BEGIN Record excerpts
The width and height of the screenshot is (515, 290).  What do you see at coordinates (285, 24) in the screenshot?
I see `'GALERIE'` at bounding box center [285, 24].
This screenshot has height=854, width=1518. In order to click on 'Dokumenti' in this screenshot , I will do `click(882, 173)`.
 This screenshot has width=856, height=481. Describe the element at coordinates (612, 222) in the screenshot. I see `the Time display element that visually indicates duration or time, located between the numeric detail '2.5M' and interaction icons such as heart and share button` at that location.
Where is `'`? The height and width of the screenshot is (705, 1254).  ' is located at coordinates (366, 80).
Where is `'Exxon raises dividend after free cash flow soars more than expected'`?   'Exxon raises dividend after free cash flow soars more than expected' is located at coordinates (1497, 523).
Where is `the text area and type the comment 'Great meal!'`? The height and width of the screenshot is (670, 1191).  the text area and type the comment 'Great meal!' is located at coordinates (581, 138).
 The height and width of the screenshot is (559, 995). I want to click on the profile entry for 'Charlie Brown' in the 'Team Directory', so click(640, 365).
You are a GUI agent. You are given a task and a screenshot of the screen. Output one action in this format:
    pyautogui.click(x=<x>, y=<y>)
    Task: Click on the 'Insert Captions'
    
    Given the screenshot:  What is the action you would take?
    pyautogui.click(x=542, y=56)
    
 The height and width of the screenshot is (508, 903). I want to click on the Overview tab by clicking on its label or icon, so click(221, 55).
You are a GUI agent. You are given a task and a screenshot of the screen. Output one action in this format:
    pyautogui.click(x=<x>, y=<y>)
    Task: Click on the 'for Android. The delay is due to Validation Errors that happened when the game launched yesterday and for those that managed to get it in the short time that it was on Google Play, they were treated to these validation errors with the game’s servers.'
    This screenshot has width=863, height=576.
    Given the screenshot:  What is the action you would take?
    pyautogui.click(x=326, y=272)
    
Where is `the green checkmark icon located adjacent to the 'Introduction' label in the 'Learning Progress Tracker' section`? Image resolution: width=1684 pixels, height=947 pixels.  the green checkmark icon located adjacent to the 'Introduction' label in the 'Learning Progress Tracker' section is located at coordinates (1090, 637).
END Record excerpts
Set problem – Rewrite the listing above with every occurrence of "GUI agent" changed to "screen assistant", keeping all other text the same.

Output for this task –
The width and height of the screenshot is (515, 290).  What do you see at coordinates (285, 24) in the screenshot?
I see `'GALERIE'` at bounding box center [285, 24].
This screenshot has height=854, width=1518. In order to click on 'Dokumenti' in this screenshot , I will do `click(882, 173)`.
 This screenshot has width=856, height=481. Describe the element at coordinates (612, 222) in the screenshot. I see `the Time display element that visually indicates duration or time, located between the numeric detail '2.5M' and interaction icons such as heart and share button` at that location.
Where is `'`? The height and width of the screenshot is (705, 1254).  ' is located at coordinates (366, 80).
Where is `'Exxon raises dividend after free cash flow soars more than expected'`?   'Exxon raises dividend after free cash flow soars more than expected' is located at coordinates (1497, 523).
Where is `the text area and type the comment 'Great meal!'`? The height and width of the screenshot is (670, 1191).  the text area and type the comment 'Great meal!' is located at coordinates (581, 138).
 The height and width of the screenshot is (559, 995). I want to click on the profile entry for 'Charlie Brown' in the 'Team Directory', so click(640, 365).
You are a screen assistant. You are given a task and a screenshot of the screen. Output one action in this format:
    pyautogui.click(x=<x>, y=<y>)
    Task: Click on the 'Insert Captions'
    
    Given the screenshot:  What is the action you would take?
    pyautogui.click(x=542, y=56)
    
 The height and width of the screenshot is (508, 903). I want to click on the Overview tab by clicking on its label or icon, so click(221, 55).
You are a screen assistant. You are given a task and a screenshot of the screen. Output one action in this format:
    pyautogui.click(x=<x>, y=<y>)
    Task: Click on the 'for Android. The delay is due to Validation Errors that happened when the game launched yesterday and for those that managed to get it in the short time that it was on Google Play, they were treated to these validation errors with the game’s servers.'
    This screenshot has width=863, height=576.
    Given the screenshot:  What is the action you would take?
    pyautogui.click(x=326, y=272)
    
Where is `the green checkmark icon located adjacent to the 'Introduction' label in the 'Learning Progress Tracker' section`? Image resolution: width=1684 pixels, height=947 pixels.  the green checkmark icon located adjacent to the 'Introduction' label in the 'Learning Progress Tracker' section is located at coordinates (1090, 637).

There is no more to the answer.